▸ **ФРАГМЕНТ ТЕКСТА**
====
Скажут: пугалки. Хорошо, голая суть: случай с подростками из Колпино. Что сообщает он пытливому уму? А вот что: не милиция их разоблачила. Такое, кстати, не впервые в новейшей интернет-истории. И наказать колесометателей собираются без суда или вопреки суду: «Надеюсь, этих ублюдков накажут. А если не накажут, то мы сами это сделаем. Еще и не таких травили». А говорят, у нас гражданского общества нет. Вот же оно. Не узнали? Сами? Значит, жди где-нибудь под видеокамерой конечного результата этой травли: двор, ночь. Прут. Так? Вот и на Невском обознаточки вышли – это ж не убийцы шли, не хулиганы, не пьяная гопота – фанаты главной команды страны! Читаю: милиционеры, оказывается, сами дураки – надо было им честь отдавать или испариться с улицы вовсе.
Не удержусь. Еще раз Бунин. Вот и до сих пор спорим, например, о Блоке: впрямь его ярыги, убившие уличную девку, суть апостолы или все-таки не совсем? Михрютка, дробящий дубиной венецианское зеркало, у нас непременно гунн, скиф, и мы вполне утешаемся, налепив на него этот ярлык.
====
▸ **ЗАДАНИЯ**
1. Перепишите часть текста о самосуде над подростками из Колпино между «Скажут: пугалки. Хорошо, голая» и «с улицы вовсе.» включительно, заменив «Невском» на «Литейном».
2. Продолжите текст о самосуде над подростками из Колпино, начав сразу после его последнего предложения.
Далее приводятся самостоятельные материалы, с текстом они никак не связаны.

▸ **ИСХОДНЫЕ ДАННЫЕ**
====
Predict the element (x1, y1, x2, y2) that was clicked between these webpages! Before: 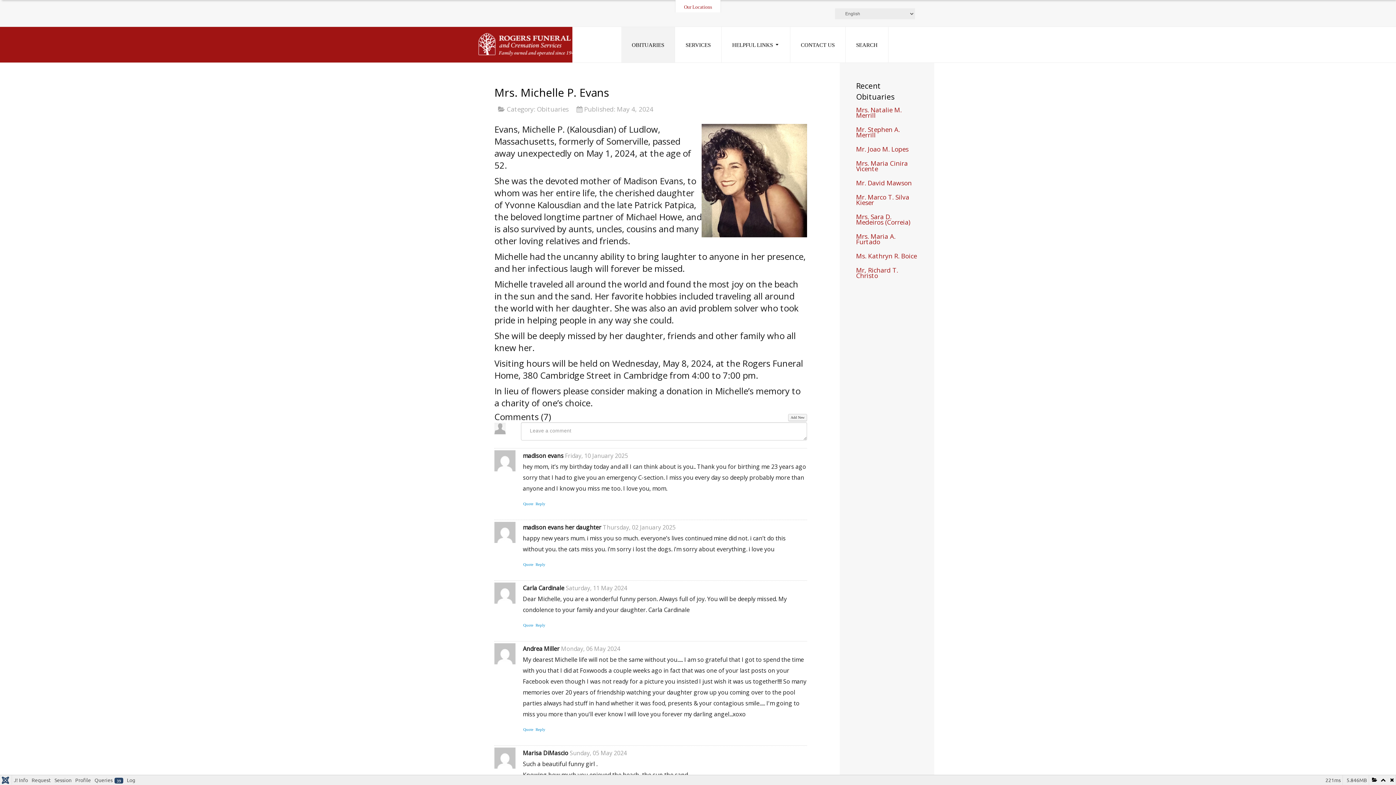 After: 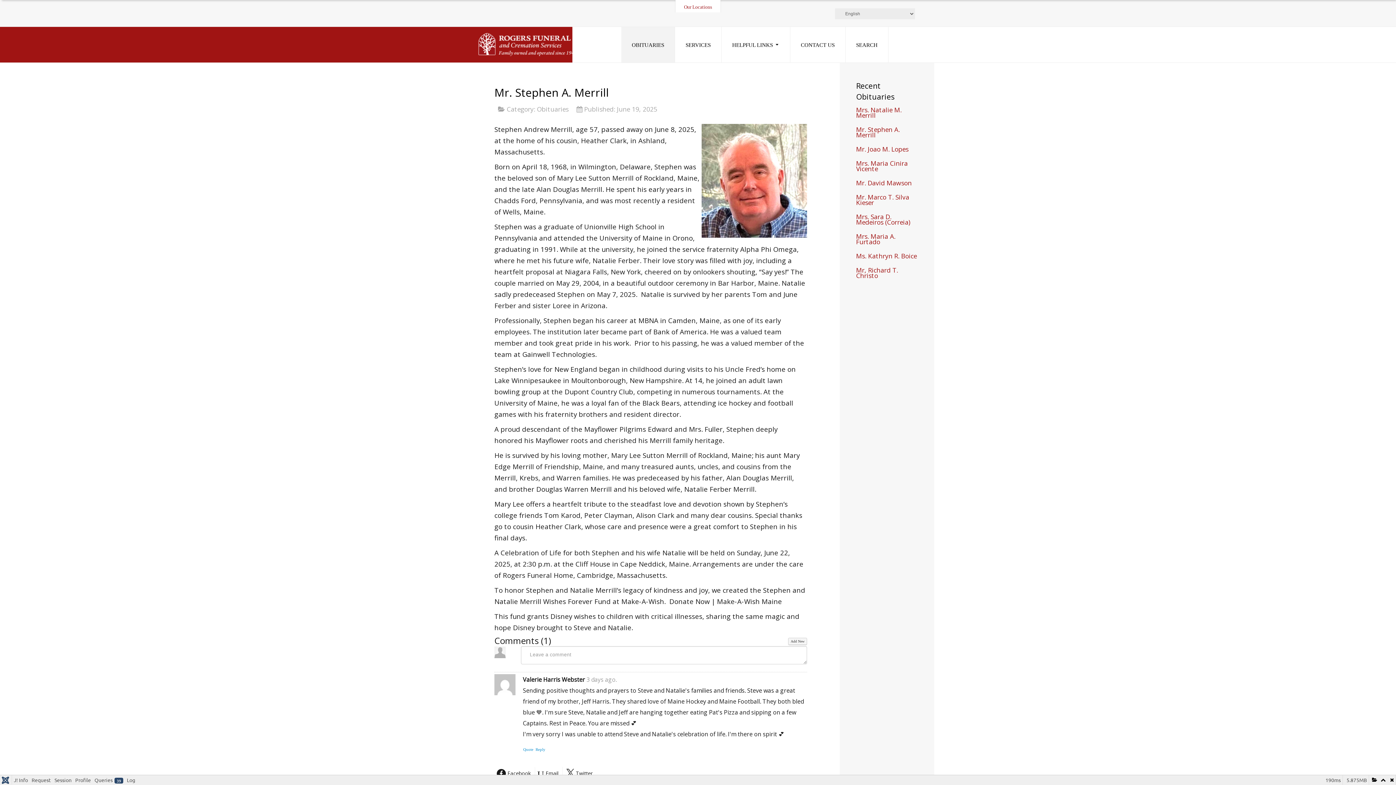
====
▸ **ОТВЕТЫ ПО ЗАДАНИЯМ**
1.
Скажут: пугалки. Хорошо, голая суть: случай с подростками из Колпино. Что сообщает он пытливому уму? А вот что: не милиция их разоблачила. Такое, кстати, не впервые в новейшей интернет-истории. И наказать колесометателей собираются без суда или вопреки суду: «Надеюсь, этих ублюдков накажут. А если не накажут, то мы сами это сделаем. Еще и не таких травили». А говорят, у нас гражданского общества нет. Вот же оно. Не узнали? Сами? Значит, жди где-нибудь под видеокамерой конечного результата этой травли: двор, ночь. Прут. Так? Вот и на Литейном обознаточки вышли – это ж не убийцы шли, не хулиганы, не пьяная гопота – фанаты главной команды страны! Читаю: милиционеры, оказывается, сами дураки – надо было им честь отдавать или испариться с улицы вовсе.

2.
Как в такой атмосфере «гуглить ОВД»?! Кому нужно это ОВД, которое готовится к реформам и гадает, какие будут сокращения? Хотя, как видим, предложение пока еще прозвучало. Но было отметено. «Нужно говношторм в Сети создать – его (убитого) здесь какие-то добряки жалеют, представляю реакцию хомячков».
«Оставим пи...ж о морали хомячкам, сами сосредоточимся на вбросах».
Надо признать, хомячки, которым благосклонно оставили мораль, не подвели своих ницшеанствующих пастырей. И это единственное, что утешает меня во всей этой истории:
«А мне жалко того куна, которого убило колесом. У него четыре года назад умерла жена, и он остался один, причем стал хикковать. Сидя дома и не выходя на улицу. Бедный няш. Я плачу из-за него».
Тут мне наверняка подскажут, что любители аниме, а это их сленг, вообще добрые и тихие, но они не одни в Сети: «Они убили битарда, суки. Вот зачем ты рассказал? Мне теперь тоже его жалко стало».
«Б..., мне его жалко.
Из новостей: Виктор Губин. Возраст: около 40 лет. После смерти жены жил один четыре года. Комментарии соседки: не пил, не курил. Такой добрый всегда, что ни попросишь – все поможет, сделает. Вышел в магазин».
«Поганое Колпино. Самый гадкий район Спб. Наркомания жуткая, вспомним парам-пампам, гремевший на всю страну. На мой взгляд, слова «я колпинец» сродни «я грязный наркот и дебил».
«Да я не хотел убивать никого ааааааааа((((((((((».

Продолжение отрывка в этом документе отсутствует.